Liset Marquez, Staff Writer
Posted: 10/21/2012 07:07:04 AM PDT
Updated: 10/21/2012 05:37:38 PM PDT

MONTCLAIR – If there is any question how contentious the City Council race has become, just look to the campaign being run by the city’s police and fire unions in an effort to unseat the incumbents.

The Montclair Firefighters Association and the Montclair Police Officers Association have expended nearly $30,000 backing newcomers Sean Brunske and Richard Beltran.

The associations are looking to oust John Dutrey and Carolyn Raft on Election Day Nov. 6, claiming the politicians do not have the best interests of residents at heart.

But Dutrey said the associations have gotten involved in the political fray simply for their own financial benefit. He said the council race has become about pension costs.

“You have two associations that are determined to control the City Council with their two candidates.

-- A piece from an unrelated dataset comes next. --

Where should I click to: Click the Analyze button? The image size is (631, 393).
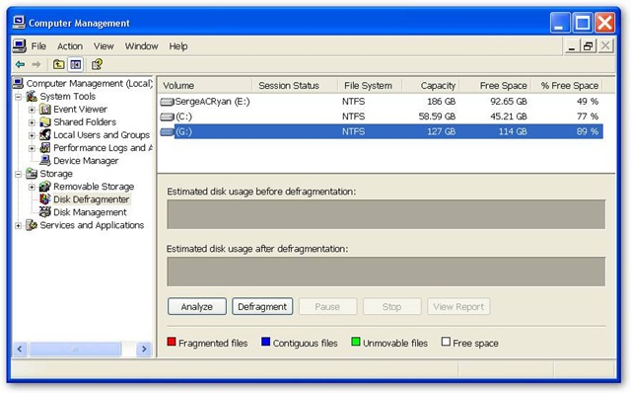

It’s a disgrace that they are going to this level to influence this City Council, to influence the policy for the basic purpose to put more money in their pocket,” Dutrey said. “I’m determined to make sure that it doesn’t happen.”

The public safety associations have been at odds with City Hall over pension costs and labor contracts.

“We have not asked for a raise. It’s not about the money for us, it’s about the protection of the citizens. We’re not trying to control anything,” said Chris Jackson, president of the Montclair Firefighters Association.

But the police association has said in the past it would consider recalling the entire council if the two sides can’t come to an understanding about who is responsible for the 6 percent “employee share” of pension costs – the union says the city should continue paying it, city leaders say employees should pick it up.

“This is the first time that police and fire have ever joined forces,” said Eric Cholly, president of the Montclair Police Officers Association.

In the 22 years Cholly has been with the force, this is the first time the association has not backed an incumbent, he said.

Why now?

“We completely see a lot of unfair practices going on in the city,” he said.

The mudslinging between the candidates and incumbents doesn’t end there. In the past week, several city employees have stepped forward to voice their displeasure about the two challengers.

Beltran retired in 2011 as the city’s assistant finance director and Brunske is a businessman.

Several employees asked at last Monday’s council meeting what action would be taken to protect them from Beltran, who they say was prone to violent outbursts when he was their supervisor.

Then, a police officer raised concerns about the qualifications of Brunske, who owned a property in Indianapolis that has been considered a public nuisance.

Adding to the intrigue, that officer is bucking his union’s endorsement of Brunske.

As the race heats up, the amount of money spent on this election may be unprecedented in this city of 37,000.

In years past, the most candidates had spent on an election was $10,000.